*CONSEGNA*.
Leggi l'articolo sul coprifuoco e rispondi in breve:
(a) A che ora il premier ha deciso di confermare il coprifuoco?
(b) Quale partito fa pressione dall'opposizione?
(c) Che cosa deve ancora essere elaborato e fatto accettare da Bruxelles?

*TESTO FORNITO*.
====
L'ipotesi di spostare il coprifuoco spacca il governo
- di: Redazione
Un'ora, appena sessanta minuti che volano via, ma che però, per il futuro del Paese potrebbero essere importantissimi perché, appunto su questa benedetta ora, si va consumando una spaccatura in seno all'esecutivo di Mario Draghi dagli esiti oggi poco prevedibili. La spiegazione è semplice: il governo, davanti all'attuale situazione della pandemia, ha deciso di aprire i locali pubblici (bar, ristoranti, palestre, teatri, cinema, teatri), ma seguendo un calendario molto definito. Troppo definito per il capo politico della Lega (e anche per Fratelli d'Italia, che pressa, ma dall'opposizione), che ieri ha imboccato una strada che potrebbe rendere molto corta la vita dell'esecutivo.
La decisione di Matteo Salvini di fare astenere in suoi ministri (non si sa se tutti veramente convinti di questa linea) sul decreto che definisce il nuovo cammino delle riapertura ha preso spunto dalla determinazione del premier di confermare il coprifuoco alle 22 e di non consentire ai ristoranti di lavorare in locali chiusi. Ma è stato soprattutto il punto del coprifuoco a 'spaccare' il fronte della coalizione di governo, come se appunto quei sessanta minuti potessero determinare chissà cosa nel panorama sanitario del Paese.
Sigillare la gente in casa alle 22 o alle 23 non pensiamo sposti di molto l'asticella del potenziale contagio, ma certo spostare la chiusura di tutto di un'ora forse contribuirebbe a ridare un pizzico in più di speranza (e sì, è di questo che parliamo: speranza che la fine sia ormai a portata di mano, sia pure con tutte le cautele che gli esperti consigliano) ad un Paese che comincia ad essere, oltre che fisicamente ed economicamente, soprattutto mentalmente stremato. Probabilmente posticipare il coprifuoco sarebbe stata giudicata una sconfessione della linea della fermezza, del rigore, della cautela, ma forse - ed è la prima volta che lo diciamo dall'esplodere dell'epidemia - i vantaggi in termini di fiducia nel futuro sarebbero stati evidenti, anche se pur con un ragionevole margine di rischio.
Ma non bisogna ignorare l'aspetto politico che è egualmente importante, perché il quadro che l'approvazione a maggioranza del decreto si lascia dietro è quello di una coalizione che, nei fatti, è mancata quando invece la coesione doveva essere preponderante, vista la delicatezza dei provvedimenti assunti. Al netto del 'casus belli' appare evidente che Matteo Salvini intende portare avanti una tattica di logoramento dentro il governo, accreditandosi tutto il bene che l'esecutivo fa e prendendo clamorosamente, fragorosamente le distanze da quei provvedimenti che la pancia del Paese (almeno quella a cui lui fa riferimento per accaparrarsi consenso) non accetta.
Il ragionamento ''ringraziate me e solo me'' quando capisce che alcune decisioni del governo sono accettate da tutti è esercizio facile, politicamente remunerativo, ma è un giochino che a lungo andare crea delle frizioni dentro l'esecutivo destinate a diventare fratture non rimarginabili. Lo stare al governo, ma fare l'occhiolino all'elettorato di destra che Giorgia Meloni gli sta portando via, è un meccanismo che può reggere sino a quando Mario Draghi non individuerà più motivi per andare avanti, con la prospettiva di un passo indietro che oggi, con il Recovery fund da elaborare e fare accettare da Bruxelles, appare ancora lontano, ma che potrebbe esserlo molto di meno se Salvini continuerà a segare la base della fragile palafitta del governo.
====
*ESTRATTO DEI DATI*.
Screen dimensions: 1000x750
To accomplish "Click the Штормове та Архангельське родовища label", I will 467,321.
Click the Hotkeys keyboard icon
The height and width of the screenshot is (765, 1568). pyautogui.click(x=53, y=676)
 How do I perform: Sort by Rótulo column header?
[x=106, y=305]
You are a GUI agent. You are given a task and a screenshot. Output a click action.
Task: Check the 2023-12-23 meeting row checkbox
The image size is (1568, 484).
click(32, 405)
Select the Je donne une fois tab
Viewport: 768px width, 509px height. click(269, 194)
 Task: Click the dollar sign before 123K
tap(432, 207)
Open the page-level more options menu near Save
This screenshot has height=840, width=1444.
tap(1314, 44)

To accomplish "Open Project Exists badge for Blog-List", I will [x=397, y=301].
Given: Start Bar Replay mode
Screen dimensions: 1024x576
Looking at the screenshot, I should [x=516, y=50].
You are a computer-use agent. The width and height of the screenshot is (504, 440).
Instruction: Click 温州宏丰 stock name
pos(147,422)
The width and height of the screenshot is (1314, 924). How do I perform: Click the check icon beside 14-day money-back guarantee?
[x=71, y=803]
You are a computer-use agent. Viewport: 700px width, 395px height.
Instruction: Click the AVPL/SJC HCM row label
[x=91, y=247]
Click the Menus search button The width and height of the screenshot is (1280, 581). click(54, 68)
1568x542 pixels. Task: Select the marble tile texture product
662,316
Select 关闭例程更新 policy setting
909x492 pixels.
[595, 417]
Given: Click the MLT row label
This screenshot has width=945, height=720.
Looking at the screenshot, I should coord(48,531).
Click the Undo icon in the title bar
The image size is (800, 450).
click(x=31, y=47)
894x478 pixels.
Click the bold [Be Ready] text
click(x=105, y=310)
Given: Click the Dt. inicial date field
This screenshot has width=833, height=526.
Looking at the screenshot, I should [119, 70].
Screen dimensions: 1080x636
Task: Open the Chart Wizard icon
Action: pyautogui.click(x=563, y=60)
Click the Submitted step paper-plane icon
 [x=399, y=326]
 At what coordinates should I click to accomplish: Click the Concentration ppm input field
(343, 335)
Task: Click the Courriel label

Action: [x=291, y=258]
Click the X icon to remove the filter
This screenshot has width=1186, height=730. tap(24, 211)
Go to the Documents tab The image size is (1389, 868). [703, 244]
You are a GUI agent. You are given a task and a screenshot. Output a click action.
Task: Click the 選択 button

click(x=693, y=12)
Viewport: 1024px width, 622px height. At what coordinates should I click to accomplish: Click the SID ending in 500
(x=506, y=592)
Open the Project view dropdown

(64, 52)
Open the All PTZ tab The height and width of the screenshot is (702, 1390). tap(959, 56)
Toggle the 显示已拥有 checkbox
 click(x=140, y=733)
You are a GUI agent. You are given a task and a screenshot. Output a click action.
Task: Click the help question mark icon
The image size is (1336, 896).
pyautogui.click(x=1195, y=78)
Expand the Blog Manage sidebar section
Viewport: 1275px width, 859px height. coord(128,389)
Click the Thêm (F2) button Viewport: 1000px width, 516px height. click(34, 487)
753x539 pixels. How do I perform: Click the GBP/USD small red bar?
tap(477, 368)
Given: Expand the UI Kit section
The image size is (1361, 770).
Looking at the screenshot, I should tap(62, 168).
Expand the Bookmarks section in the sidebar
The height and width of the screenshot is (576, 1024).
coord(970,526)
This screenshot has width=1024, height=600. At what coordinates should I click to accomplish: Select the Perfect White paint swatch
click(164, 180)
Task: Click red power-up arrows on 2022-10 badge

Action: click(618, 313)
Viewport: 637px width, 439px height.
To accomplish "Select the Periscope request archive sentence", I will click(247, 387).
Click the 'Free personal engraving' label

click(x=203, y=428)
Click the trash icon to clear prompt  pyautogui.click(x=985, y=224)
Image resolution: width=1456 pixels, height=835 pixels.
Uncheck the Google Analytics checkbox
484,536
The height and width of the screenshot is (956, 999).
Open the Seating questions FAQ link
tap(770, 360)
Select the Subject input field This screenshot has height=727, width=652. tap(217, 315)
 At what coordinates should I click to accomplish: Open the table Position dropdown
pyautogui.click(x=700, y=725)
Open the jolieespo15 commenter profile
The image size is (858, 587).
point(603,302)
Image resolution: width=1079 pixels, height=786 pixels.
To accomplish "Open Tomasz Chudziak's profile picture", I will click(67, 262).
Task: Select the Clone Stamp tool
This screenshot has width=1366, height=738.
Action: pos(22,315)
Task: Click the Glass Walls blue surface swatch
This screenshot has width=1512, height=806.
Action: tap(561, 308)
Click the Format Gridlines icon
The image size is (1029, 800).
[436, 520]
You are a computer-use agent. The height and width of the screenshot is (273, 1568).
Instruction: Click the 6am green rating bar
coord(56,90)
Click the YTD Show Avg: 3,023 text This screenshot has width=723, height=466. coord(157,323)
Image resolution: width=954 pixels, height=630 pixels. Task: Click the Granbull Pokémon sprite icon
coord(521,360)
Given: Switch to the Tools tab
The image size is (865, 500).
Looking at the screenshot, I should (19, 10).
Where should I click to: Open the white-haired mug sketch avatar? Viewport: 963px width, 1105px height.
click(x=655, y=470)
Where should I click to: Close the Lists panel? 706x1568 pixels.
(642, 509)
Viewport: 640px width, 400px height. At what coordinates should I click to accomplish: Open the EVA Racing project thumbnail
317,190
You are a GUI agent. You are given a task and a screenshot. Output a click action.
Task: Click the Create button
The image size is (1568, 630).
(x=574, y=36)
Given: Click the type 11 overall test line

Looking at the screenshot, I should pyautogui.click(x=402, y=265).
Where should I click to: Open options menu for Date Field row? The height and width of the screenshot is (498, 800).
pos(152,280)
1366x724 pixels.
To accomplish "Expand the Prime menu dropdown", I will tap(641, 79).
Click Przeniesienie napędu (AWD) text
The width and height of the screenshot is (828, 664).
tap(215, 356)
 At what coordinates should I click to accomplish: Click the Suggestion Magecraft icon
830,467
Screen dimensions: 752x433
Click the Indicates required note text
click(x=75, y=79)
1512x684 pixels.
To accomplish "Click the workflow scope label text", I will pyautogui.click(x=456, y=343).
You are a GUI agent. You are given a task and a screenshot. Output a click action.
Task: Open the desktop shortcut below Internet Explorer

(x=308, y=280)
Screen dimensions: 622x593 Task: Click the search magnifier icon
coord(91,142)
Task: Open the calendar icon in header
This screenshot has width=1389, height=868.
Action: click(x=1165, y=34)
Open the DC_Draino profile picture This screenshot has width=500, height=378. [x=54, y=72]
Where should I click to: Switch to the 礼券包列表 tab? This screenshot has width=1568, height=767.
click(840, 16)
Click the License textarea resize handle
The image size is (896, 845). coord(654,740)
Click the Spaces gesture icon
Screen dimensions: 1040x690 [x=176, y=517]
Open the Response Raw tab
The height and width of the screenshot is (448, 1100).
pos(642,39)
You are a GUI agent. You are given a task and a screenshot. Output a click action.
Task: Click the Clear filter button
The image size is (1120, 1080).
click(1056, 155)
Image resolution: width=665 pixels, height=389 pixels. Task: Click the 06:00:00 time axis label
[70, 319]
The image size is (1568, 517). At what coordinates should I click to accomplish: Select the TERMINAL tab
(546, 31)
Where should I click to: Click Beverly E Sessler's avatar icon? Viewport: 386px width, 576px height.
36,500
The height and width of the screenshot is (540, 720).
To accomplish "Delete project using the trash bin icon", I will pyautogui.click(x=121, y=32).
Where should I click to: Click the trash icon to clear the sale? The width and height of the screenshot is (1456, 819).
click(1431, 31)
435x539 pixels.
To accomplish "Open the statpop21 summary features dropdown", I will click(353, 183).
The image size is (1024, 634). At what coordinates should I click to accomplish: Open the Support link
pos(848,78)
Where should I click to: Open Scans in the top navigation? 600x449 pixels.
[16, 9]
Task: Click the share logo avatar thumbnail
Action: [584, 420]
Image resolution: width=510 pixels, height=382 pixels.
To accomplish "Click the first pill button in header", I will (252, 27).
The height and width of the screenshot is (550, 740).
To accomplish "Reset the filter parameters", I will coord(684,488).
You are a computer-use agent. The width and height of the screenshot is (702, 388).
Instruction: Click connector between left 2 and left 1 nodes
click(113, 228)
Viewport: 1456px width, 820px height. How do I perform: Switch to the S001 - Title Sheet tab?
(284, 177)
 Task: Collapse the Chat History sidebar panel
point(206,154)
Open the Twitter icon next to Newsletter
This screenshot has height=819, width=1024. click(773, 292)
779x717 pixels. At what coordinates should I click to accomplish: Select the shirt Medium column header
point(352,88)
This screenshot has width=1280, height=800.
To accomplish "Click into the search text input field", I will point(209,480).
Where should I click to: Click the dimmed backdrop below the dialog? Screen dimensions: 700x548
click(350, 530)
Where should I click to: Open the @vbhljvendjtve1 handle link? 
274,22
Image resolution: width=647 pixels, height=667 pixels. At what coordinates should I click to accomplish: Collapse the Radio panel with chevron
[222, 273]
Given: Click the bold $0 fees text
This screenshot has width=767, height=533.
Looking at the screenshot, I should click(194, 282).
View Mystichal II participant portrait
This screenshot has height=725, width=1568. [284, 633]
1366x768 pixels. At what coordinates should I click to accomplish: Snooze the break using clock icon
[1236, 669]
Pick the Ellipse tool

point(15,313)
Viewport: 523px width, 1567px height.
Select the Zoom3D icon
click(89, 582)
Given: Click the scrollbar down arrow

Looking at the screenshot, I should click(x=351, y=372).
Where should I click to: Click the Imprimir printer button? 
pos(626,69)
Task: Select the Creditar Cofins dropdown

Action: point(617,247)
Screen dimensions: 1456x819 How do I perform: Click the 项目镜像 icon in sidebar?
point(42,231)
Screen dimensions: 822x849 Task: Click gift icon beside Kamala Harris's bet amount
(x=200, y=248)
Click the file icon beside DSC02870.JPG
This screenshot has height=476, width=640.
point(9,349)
====
*SOLUZIONE*.
(a) Alle 22.
(b) Fratelli d'Italia.
(c) Il Recovery fund.